Instruction: Pull out each line in the items below that contains the string "icon", with case counting.
** Start of Supplied information **
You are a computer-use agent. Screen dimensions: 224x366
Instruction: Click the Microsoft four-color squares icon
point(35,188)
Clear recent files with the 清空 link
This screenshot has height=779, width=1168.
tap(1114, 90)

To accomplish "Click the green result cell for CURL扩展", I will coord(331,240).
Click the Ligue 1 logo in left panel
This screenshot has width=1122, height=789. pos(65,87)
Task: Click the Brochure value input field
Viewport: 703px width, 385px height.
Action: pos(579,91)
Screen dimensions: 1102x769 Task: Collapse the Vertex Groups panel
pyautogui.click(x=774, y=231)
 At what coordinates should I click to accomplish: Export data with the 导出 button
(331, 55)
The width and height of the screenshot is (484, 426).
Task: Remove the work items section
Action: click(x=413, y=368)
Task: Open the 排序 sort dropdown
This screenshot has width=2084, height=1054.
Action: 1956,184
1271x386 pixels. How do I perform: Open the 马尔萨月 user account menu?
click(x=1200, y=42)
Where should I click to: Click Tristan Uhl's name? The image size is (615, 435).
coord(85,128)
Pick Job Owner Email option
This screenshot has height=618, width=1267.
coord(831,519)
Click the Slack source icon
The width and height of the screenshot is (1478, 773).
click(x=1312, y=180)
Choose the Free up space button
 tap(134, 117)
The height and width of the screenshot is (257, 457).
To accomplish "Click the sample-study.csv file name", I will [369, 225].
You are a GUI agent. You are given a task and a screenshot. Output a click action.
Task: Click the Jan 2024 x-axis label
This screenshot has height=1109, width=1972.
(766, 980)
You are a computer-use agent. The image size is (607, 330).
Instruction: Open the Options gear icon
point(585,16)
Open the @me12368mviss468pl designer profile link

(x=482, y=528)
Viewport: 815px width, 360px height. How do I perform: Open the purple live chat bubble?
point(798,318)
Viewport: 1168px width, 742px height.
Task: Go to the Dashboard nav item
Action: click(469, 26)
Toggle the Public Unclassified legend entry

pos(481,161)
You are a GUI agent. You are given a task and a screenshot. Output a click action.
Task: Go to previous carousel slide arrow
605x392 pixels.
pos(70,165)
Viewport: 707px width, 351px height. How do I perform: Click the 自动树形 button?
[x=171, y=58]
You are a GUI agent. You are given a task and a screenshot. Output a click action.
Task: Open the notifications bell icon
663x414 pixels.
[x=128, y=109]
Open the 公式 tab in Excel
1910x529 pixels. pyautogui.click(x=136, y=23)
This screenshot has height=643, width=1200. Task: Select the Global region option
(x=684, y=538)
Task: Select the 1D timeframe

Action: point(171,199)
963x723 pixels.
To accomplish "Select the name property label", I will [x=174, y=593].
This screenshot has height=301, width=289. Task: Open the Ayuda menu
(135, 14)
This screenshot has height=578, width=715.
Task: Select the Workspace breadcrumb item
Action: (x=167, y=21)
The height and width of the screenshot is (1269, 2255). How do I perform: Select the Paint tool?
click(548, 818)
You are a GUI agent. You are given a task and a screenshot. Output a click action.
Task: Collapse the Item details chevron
** End of Supplied information **
Response to this task:
Instruction: Click the Microsoft four-color squares icon
Click the Slack source icon
Instruction: Open the Options gear icon
Task: Open the notifications bell icon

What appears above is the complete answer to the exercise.